Speisekarte des Deutschen Damenautomobilclubs e. V.

Die Obsession der 1920er Jahre mit Sport und Mobilität erfasste Männer wie Frauen und führte auch bei Letzteren zu aus damaliger gesellschaftlicher Sicht ‚unweiblichen‘ Aktivitäten – wie Autofahren. Die ‚Frau am Steuer‘ wurde von konservativen Kreisen harsch verurteilt, zugleich galt sie jedoch als Verkörperung der zeitgemäßen Gesellschaft, die der Frau eine gewisse Selbstständigkeit zugestand.
Die kaufkräftige, moderne Frau wurde von der Autoindustrie durchaus gezielt angesprochen, indem diese „Damenwagen“ anpries. So ganz konnte sie ihren Geschlechterstereotypen allerdings nicht entkommen, wenn in Werbeanzeigen der Fokus meist auf der Optik des Autos lag, das als modisches Accessoire präsentiert wurde.
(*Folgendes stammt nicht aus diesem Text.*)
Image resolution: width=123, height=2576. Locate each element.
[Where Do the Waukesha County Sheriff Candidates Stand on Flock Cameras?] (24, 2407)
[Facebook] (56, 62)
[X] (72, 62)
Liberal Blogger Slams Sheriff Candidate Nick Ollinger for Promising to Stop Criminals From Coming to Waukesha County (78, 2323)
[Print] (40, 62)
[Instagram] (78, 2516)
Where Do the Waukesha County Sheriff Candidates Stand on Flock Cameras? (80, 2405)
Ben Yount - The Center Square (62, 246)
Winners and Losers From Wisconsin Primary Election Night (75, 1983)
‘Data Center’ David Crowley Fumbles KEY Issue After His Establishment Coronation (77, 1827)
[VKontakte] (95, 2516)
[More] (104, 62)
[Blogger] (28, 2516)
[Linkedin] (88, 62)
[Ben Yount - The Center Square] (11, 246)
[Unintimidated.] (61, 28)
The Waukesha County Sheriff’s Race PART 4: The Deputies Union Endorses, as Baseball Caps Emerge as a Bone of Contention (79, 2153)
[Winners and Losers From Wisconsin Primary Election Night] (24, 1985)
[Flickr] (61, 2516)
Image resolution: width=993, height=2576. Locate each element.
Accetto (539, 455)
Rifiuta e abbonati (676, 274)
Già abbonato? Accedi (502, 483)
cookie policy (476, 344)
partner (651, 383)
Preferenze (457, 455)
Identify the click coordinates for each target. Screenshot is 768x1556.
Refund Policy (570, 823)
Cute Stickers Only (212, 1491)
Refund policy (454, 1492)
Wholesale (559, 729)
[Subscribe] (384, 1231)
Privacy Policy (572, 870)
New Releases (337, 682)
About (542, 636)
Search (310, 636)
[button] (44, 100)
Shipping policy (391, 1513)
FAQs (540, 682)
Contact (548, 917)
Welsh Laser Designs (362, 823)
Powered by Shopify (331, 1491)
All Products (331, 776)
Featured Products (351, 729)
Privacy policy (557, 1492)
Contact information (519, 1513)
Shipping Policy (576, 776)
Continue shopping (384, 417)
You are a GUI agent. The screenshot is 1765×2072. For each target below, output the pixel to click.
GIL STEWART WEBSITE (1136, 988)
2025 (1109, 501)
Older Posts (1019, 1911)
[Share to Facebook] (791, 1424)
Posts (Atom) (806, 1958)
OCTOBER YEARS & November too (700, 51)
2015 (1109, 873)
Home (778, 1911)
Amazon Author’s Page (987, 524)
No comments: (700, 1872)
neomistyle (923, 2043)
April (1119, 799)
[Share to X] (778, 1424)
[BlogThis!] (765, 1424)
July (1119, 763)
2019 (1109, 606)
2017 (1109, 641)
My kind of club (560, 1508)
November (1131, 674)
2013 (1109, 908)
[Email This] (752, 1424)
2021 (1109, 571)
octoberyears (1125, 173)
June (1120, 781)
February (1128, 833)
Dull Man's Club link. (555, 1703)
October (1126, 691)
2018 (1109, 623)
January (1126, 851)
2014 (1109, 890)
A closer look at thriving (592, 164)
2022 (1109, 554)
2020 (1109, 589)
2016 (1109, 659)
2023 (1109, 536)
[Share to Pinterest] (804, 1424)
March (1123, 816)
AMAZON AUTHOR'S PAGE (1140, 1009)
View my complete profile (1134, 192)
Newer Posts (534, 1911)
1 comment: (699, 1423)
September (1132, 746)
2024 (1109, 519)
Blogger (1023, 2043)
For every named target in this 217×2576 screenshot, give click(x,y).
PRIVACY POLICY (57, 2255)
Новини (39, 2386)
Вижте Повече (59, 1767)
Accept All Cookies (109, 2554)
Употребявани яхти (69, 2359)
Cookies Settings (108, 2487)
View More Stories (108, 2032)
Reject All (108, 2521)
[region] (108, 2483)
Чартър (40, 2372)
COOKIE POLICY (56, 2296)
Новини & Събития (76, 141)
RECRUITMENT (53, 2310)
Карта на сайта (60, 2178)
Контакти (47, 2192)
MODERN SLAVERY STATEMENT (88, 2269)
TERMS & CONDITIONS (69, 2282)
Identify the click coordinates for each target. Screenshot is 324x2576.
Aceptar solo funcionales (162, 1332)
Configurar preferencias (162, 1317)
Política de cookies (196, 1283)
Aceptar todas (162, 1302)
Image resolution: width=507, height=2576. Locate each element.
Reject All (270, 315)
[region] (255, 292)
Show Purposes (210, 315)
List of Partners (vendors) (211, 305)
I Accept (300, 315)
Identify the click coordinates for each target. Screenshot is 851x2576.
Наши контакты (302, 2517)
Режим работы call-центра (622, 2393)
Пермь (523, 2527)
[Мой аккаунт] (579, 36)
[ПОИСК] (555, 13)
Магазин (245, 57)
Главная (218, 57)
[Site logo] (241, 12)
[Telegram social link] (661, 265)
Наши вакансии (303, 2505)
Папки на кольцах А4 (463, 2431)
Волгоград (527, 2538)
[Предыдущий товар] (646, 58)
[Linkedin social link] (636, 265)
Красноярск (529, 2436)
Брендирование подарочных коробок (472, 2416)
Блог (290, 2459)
Diesem Image widerspricht der Deutsche Damenautomobilclub (DDAC), der im Juni 1926 in Berlin gegründet wurde und nicht nur modisches Interesse am Auto (und dem dazu passenden Outfit) hatte – ausdrückliches Ziel der technisch versierten Mitglieder war die Teilnahme an Rallyes. Da eine der Gründerinnen des DDAC die in Hannover lebende Rennfahrerin Liliane Roehrs (1900-1975) war, wurde bereits einen Monat später unter ihrer Leitung die Hannoversche Ortsgruppe ins Leben gerufen. Auch die bekannte Fliegerin Elly Beinhorn (1907-2007) war Mitglied des Clubs. Nach 1933 versuchte Roehrs, eine Kerngruppe in Hannover auch gegen die Interessen der Diktatur zusammenzuhalten. Nach dem Krieg gründete sich der Club neu, und bei der ersten Mitgliederversammlung 1949 in Hannover wurde neben Liliane Roehrs auch Martha Beindorff (1903-2007) ins Präsidium gewählt.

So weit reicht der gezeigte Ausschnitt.